Staying Healthy with a Little Help from Our Friends

A social network provides more than fun and friendship.

By Laurie Wertich

We all know that we get by with a little help from our friends, but that help may provide more benefit than we realize. In fact, it could be one of the keys to health and longevity. A steady stream of health information has helped underscore the importance of things like omega-3s, vitamin D, fiber, organic foods, and sunscreen, but the latest prescription for health is a little bit more fun: spend time with your friends.

The Friendship Factor

“When you have enough support, anything is possible,” says Jennifer McKeown, a psychotherapist and spiritual teacher from Boulder, Colorado. McKeown says that the need for connection is part of our true nature as humans. “When people feel alone in anything, they’re essentially suffering,” she explains. “Separation creates suffering. Connection creates energy and bonding.”
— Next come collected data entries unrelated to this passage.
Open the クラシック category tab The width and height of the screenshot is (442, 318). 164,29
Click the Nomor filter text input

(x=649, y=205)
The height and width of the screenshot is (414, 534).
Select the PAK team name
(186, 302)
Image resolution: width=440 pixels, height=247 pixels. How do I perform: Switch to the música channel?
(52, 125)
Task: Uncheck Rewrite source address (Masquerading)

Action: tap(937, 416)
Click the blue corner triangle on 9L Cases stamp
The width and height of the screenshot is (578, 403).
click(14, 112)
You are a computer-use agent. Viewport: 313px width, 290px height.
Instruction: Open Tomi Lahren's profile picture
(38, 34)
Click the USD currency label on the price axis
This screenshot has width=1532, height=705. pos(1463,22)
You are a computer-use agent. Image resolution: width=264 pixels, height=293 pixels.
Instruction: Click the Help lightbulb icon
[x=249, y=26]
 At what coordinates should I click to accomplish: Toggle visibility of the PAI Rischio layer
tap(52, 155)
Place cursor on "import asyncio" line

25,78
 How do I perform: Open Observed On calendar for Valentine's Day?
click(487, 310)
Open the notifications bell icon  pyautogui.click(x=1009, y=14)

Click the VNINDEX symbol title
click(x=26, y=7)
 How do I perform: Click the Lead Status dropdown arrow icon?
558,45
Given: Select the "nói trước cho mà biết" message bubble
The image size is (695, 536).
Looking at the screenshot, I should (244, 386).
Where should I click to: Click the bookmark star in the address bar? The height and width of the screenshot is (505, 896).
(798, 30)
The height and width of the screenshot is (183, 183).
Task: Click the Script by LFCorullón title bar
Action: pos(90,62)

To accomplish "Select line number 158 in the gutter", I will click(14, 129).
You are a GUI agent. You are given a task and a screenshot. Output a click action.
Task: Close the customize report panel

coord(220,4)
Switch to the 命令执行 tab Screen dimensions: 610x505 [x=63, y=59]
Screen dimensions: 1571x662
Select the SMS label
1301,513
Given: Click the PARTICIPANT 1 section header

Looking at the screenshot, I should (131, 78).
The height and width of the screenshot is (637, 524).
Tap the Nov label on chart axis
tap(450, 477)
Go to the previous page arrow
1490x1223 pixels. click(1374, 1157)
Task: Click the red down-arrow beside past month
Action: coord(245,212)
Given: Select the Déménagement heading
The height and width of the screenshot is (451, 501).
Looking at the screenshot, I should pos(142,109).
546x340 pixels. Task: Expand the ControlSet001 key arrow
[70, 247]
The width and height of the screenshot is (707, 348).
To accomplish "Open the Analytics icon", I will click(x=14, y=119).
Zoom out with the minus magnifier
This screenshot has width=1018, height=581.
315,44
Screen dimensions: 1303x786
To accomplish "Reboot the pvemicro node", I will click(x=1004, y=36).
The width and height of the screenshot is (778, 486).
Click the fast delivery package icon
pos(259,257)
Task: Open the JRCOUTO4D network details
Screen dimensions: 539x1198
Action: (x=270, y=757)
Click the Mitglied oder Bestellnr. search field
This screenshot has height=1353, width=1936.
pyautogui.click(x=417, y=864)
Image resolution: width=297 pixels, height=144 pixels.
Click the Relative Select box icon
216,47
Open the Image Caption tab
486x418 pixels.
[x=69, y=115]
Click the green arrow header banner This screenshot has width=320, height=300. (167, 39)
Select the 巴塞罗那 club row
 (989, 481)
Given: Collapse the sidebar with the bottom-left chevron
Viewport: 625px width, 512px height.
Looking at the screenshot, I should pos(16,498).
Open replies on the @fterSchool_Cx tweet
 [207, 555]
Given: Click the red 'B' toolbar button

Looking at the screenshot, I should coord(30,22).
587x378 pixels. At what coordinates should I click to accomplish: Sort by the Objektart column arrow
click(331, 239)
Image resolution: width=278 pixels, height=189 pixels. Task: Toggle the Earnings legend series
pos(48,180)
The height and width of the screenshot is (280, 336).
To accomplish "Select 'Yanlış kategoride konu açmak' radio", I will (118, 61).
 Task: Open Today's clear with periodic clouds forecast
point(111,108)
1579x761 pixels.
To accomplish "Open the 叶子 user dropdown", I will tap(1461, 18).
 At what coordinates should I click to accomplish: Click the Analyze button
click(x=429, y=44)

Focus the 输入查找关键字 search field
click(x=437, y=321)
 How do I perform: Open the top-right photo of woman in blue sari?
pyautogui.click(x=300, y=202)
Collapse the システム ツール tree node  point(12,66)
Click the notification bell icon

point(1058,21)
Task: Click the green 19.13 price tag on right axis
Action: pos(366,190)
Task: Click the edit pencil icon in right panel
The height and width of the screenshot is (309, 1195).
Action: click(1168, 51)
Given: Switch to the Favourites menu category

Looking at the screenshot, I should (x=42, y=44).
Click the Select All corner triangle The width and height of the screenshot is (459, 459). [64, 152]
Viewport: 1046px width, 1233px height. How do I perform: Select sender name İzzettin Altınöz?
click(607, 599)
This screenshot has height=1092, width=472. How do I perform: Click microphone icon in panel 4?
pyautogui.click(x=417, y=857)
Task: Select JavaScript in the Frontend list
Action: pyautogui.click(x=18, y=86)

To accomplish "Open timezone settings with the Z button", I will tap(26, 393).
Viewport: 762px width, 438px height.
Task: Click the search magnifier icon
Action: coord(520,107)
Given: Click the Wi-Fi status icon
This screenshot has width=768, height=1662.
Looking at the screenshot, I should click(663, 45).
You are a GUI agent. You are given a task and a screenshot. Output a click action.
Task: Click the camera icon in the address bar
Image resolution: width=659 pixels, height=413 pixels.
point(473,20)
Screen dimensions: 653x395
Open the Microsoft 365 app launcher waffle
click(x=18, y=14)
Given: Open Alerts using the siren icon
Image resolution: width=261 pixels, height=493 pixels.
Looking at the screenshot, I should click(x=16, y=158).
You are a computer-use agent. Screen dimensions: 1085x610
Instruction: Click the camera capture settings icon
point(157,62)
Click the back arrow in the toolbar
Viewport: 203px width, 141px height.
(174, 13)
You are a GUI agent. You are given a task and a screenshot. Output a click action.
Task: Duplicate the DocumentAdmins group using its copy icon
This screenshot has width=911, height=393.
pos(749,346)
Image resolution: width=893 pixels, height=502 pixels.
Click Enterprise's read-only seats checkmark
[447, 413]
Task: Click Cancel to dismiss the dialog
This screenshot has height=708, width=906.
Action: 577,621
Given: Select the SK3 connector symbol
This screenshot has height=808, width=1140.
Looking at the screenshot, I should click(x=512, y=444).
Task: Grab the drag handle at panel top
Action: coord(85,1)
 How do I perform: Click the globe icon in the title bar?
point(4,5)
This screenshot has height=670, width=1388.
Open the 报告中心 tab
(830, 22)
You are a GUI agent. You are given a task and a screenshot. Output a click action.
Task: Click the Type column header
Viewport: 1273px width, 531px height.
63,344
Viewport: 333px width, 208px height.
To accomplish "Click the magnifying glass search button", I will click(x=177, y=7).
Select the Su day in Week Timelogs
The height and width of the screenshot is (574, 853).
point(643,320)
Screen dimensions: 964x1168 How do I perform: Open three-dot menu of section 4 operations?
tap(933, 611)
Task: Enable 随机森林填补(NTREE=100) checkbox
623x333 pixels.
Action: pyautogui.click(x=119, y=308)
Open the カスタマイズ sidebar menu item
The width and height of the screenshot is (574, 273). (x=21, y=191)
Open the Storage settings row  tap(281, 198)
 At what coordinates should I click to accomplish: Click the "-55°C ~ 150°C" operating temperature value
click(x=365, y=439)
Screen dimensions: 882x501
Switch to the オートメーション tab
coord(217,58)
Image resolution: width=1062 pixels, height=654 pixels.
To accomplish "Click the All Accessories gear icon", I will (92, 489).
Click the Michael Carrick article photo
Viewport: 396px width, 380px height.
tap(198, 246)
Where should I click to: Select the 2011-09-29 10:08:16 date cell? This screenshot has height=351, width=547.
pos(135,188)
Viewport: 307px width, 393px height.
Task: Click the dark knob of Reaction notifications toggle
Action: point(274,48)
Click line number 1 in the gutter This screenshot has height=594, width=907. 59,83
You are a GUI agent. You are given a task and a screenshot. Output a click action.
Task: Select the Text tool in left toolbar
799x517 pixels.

McKeown facilitated two cancer support groups for more than 12 years and saw firsthand the benefits of social connection among cancer patients. “It was quite apparent that people who had support did far better than those who didn’t.”

In fact, McKeown is right. Recent research from Harvard University shows that breast cancer patients who lacked a network of friends were four times more likely to die from the disease than their more social counterparts.1

And the research isn’t limited to cancer patients. Several recent studies have evaluated the relationship between friendship and health, and the results may encourage you to pause and shift your priorities.
In general, individuals with strong social networks are healthier and live longer. That sounds simple enough, but the reverse is also true: researchers have found that individuals who are lonely and lack a social network suffer from more health problems and have a shorter lifespan.

The Science of Support

The benefits of friendship may seem obvious, but there is also some science working behind the scenes. According to the results of a study at the University of California, Los Angeles, women and men experience stress differently. When women are under stress, their brains release a hormone called oxytocin, which encourages them to bond and experience a response the researchers named “tend and befriend.” In contrast, male brains under stress release more cortisol and adrenaline, which results in the fight-or-flight response.2

In other words, gathering for girls’ night is more than just fun—it’s in our biology.

The benefits of friendship run deeper than the release of bonding hormones. The results of an Australian study indicate that individuals with a large network of friends outlive those with the fewest friends by 22 percent. The researchers theorized that the reasons for this are that friends discourage unhealthy behaviors, boost self-esteem, provide support, and help keep depression at bay.3

Bronwyn Patterson, an avid runner from Ketchum, Idaho, relies on her friends for connection and motivation. “I have a different attitude about running when I go with friends,” she says. Bronwyn is onto something that Virginia researchers found when they placed women at the base of a steep hill, either alone or with a friend. Those women who were accompanied by a friend estimated that the hill was less steep than those who were alone. Furthermore, the longer the friends had known each other, the less steep the hill appeared to them.4

The growing body of research into friendship and health indicates that friendship provides stress relief, boosts the immune system, helps slow aging, prolongs life, prevents depression, and speeds recovery. This all adds up to improved health.

Friends with Benefits

Science aside, we intuitively seem to understand the value of friends. Our friends form the fabric of our life, providing connection, compassion, support, motivation, accountability, and so much more. The immune boost is simply the icing on the cake.

References

1. Kroenke CH, Kubzansky LD, Schernhammer ES, Holmes MD, Kawachi I. Social networks, social support, and survival after breast cancer diagnosis. Journal of Clinical Oncology. 2006;24(7):1105-11.

2. Taylor SE, Klein LC, Lewis BP, Gruenewald TL, Gurung RA, Updegraff JA. Biobehavioral responses to stress in females: tend-and-befriend, not fight-or-flight. Psychological Review. 2000;107(3):411-29.

3. Giles LC, Glonek GF, Luszcz MA, Andrews GR. Effect of social networks on 10 year survival in very old Australians: the Australian longitudinal study of aging. Journal of Epidemiology and Community Health. 2005;59(7):574-79.

4. Schnall S, Harber KD, Stefanucci JK, Proffitt DR. Social support and the perception of geographical slant. Journal of Experimental Social Psychology. 2008;44:1246-55.

The Friendship Prescription

Make social connection a priority.

Schedule a weekly event with friends, such as a game night, a dinner club,
or a girls’ night out.

Form an exercise partnership with a friend—you’ll be killing two birds with
one stone.

A sense of connection can be nurtured in as little as 15 to 30 minutes a day.

Carve out time with a friend or spouse.

Join a group or club.

If you don’t have a strong social network, make a point of spending time in public places such as coffee shops, as research shows that even being in a crowded room of strangers can provide a sense of connection.

Nurture long-distance friendships. Proximity is not necessary for connection.